INFORMATION:
# # # # # # #
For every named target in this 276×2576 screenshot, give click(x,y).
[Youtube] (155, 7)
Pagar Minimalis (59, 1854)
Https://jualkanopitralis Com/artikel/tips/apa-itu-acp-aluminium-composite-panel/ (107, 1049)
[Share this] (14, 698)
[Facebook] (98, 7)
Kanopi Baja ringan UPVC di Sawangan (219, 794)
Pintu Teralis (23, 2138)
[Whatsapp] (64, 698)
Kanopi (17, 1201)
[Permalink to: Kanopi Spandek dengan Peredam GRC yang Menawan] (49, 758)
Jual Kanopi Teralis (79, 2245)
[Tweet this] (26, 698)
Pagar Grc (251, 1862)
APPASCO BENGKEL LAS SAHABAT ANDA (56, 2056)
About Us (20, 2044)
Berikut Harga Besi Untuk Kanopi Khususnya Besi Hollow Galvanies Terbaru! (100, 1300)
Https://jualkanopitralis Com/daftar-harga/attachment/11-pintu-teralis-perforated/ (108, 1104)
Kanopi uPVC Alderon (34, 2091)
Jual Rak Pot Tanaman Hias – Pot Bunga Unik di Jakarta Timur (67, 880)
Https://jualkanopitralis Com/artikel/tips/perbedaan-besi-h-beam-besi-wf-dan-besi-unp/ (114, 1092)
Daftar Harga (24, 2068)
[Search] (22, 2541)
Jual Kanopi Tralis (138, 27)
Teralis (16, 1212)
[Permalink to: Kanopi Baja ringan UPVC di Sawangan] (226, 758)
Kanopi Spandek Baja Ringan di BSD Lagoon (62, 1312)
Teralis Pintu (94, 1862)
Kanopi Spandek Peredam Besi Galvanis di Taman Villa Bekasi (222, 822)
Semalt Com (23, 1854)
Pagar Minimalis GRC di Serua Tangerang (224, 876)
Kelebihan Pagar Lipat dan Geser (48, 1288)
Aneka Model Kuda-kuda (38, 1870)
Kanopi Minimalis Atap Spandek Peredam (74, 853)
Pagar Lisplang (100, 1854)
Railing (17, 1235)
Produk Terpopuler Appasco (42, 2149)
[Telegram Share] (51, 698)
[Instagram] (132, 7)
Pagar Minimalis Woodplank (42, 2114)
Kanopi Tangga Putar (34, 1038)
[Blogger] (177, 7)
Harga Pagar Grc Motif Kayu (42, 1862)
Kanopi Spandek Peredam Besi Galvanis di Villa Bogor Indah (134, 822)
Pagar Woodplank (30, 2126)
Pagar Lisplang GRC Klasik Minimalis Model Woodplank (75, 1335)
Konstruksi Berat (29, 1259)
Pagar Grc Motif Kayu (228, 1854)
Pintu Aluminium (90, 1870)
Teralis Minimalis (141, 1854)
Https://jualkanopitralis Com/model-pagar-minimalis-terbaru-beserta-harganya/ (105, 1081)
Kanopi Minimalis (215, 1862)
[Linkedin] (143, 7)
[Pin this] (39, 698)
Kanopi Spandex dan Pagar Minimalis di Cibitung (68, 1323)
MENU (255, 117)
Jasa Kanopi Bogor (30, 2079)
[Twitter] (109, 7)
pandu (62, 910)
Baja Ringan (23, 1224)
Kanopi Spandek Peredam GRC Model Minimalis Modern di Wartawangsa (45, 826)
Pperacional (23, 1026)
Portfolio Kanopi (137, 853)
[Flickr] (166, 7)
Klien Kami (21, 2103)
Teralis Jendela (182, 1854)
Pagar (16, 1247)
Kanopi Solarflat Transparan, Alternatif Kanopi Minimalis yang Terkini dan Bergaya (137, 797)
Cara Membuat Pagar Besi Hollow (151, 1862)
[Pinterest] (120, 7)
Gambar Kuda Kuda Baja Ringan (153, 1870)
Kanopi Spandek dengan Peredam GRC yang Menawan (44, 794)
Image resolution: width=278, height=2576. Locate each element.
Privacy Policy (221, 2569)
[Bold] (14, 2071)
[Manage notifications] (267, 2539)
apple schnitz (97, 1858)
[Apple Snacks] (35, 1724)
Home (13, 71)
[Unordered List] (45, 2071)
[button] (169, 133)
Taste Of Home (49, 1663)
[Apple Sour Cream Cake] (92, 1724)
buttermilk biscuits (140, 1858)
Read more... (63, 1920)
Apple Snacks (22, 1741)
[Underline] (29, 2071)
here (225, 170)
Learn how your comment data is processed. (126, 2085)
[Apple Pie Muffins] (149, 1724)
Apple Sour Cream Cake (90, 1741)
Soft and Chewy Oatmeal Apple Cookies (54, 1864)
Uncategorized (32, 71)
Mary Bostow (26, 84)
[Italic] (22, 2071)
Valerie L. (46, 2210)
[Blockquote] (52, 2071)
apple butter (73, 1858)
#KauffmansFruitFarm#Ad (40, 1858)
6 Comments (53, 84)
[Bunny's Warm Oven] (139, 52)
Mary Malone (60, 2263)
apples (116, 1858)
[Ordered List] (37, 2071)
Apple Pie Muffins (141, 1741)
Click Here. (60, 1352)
# # # # # # #
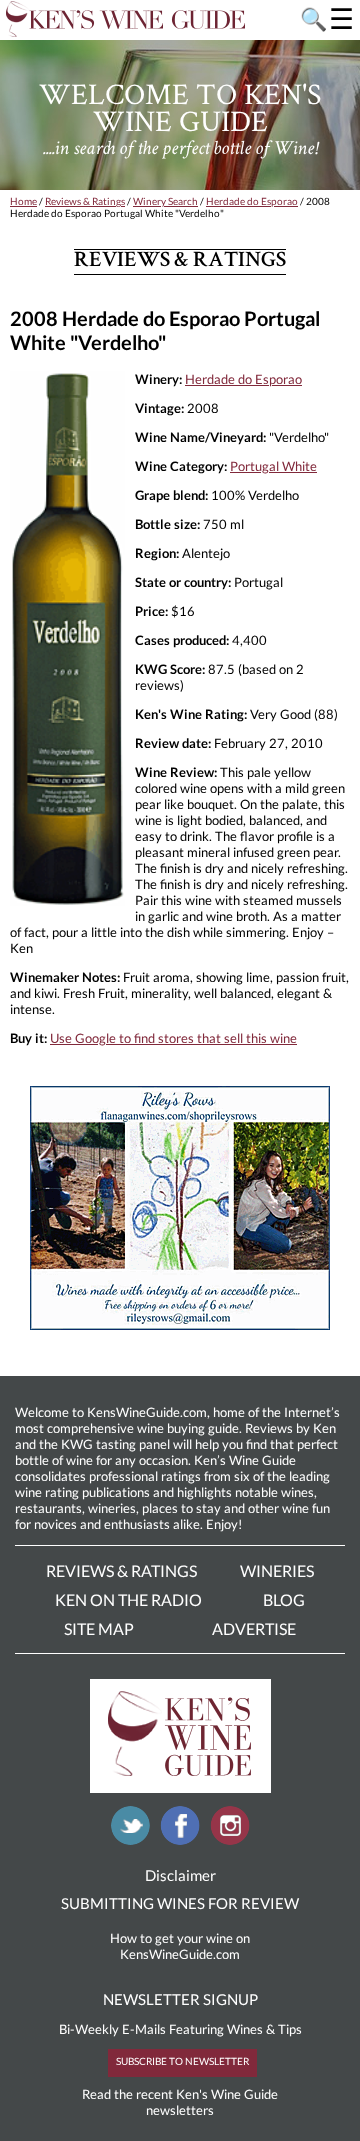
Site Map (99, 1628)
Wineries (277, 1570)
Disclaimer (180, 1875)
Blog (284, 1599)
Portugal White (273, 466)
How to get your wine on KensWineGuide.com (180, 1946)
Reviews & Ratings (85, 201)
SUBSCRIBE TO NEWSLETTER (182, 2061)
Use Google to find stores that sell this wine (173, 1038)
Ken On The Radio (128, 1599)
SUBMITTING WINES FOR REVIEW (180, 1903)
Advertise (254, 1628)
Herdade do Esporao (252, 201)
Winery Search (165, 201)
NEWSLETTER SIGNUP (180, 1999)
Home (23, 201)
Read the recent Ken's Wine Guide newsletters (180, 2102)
# # # # # # #
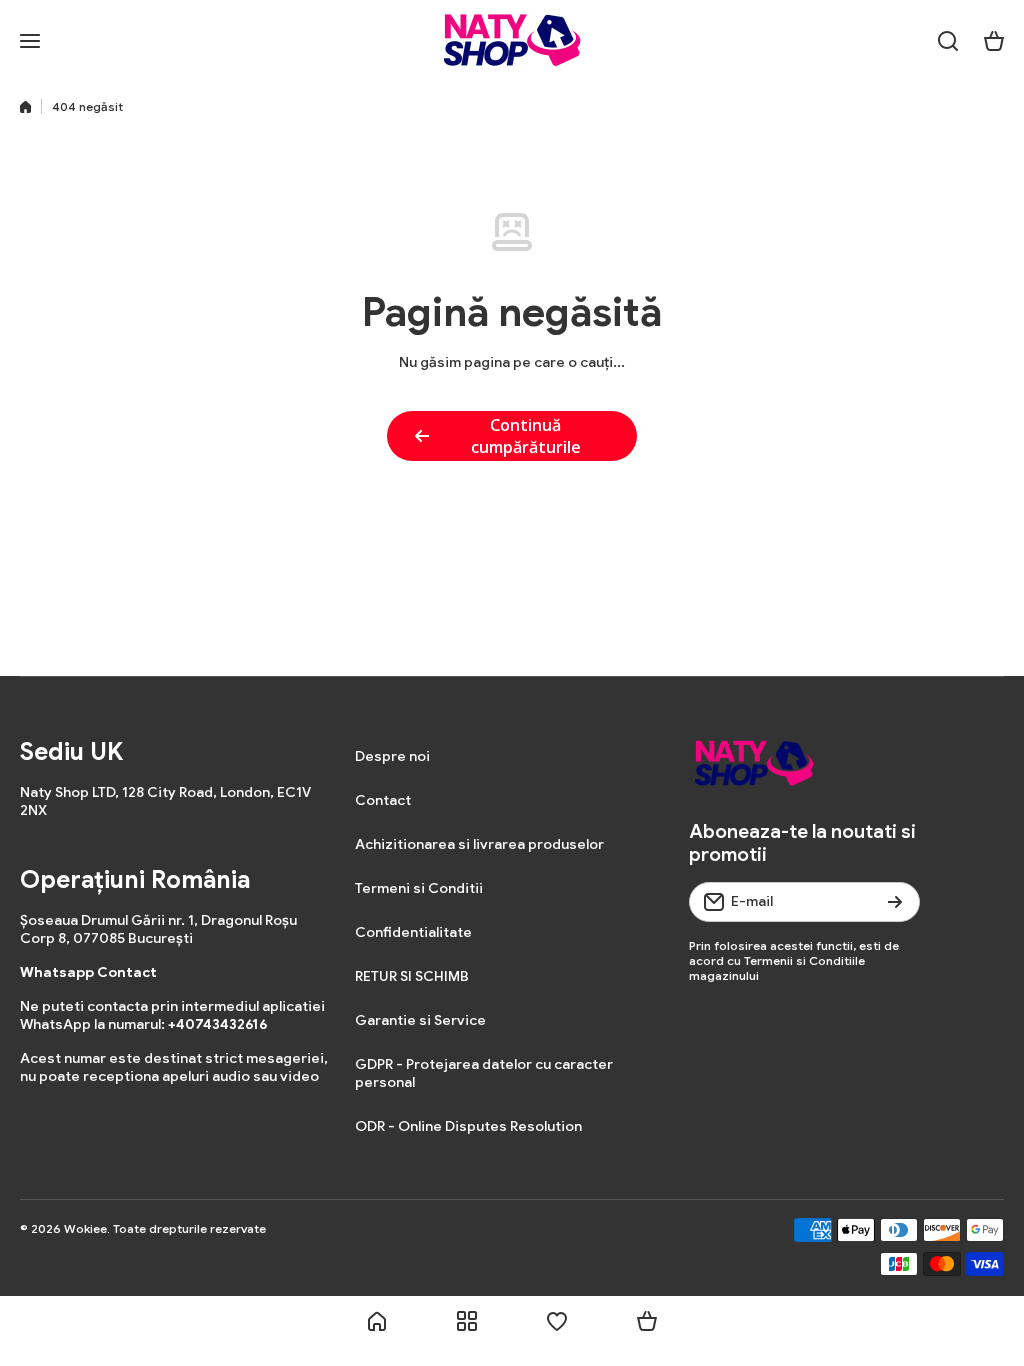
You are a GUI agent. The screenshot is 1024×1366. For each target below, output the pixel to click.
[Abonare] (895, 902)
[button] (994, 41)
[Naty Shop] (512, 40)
# # # # # # #
WHAT TO DO:
Please write out, exactly as they appear above, only the lines in the stretch from the line with "pandu (62, 910)" through the line with "Click Here. (60, 1352)".

RESULT FOR THIS EXERCISE:
pandu (62, 910)
Baja Ringan (23, 1224)
Kanopi Spandek Peredam GRC Model Minimalis Modern di Wartawangsa (45, 826)
Pperacional (23, 1026)
Portfolio Kanopi (137, 853)
[Flickr] (166, 7)
Klien Kami (21, 2103)
Teralis Jendela (182, 1854)
Pagar (16, 1247)
Kanopi Solarflat Transparan, Alternatif Kanopi Minimalis yang Terkini dan Bergaya (137, 797)
Cara Membuat Pagar Besi Hollow (151, 1862)
[Pinterest] (120, 7)
Gambar Kuda Kuda Baja Ringan (153, 1870)
Kanopi Spandek dengan Peredam GRC yang Menawan (44, 794)
Image resolution: width=278, height=2576. Locate each element.
Privacy Policy (221, 2569)
[Bold] (14, 2071)
[Manage notifications] (267, 2539)
apple schnitz (97, 1858)
[Apple Snacks] (35, 1724)
Home (13, 71)
[Unordered List] (45, 2071)
[button] (169, 133)
Taste Of Home (49, 1663)
[Apple Sour Cream Cake] (92, 1724)
buttermilk biscuits (140, 1858)
Read more... (63, 1920)
Apple Snacks (22, 1741)
[Underline] (29, 2071)
here (225, 170)
Learn how your comment data is processed. (126, 2085)
[Apple Pie Muffins] (149, 1724)
Apple Sour Cream Cake (90, 1741)
Soft and Chewy Oatmeal Apple Cookies (54, 1864)
Uncategorized (32, 71)
Mary Bostow (26, 84)
[Italic] (22, 2071)
Valerie L. (46, 2210)
[Blockquote] (52, 2071)
apple butter (73, 1858)
#KauffmansFruitFarm#Ad (40, 1858)
6 Comments (53, 84)
[Bunny's Warm Oven] (139, 52)
Mary Malone (60, 2263)
apples (116, 1858)
[Ordered List] (37, 2071)
Apple Pie Muffins (141, 1741)
Click Here. (60, 1352)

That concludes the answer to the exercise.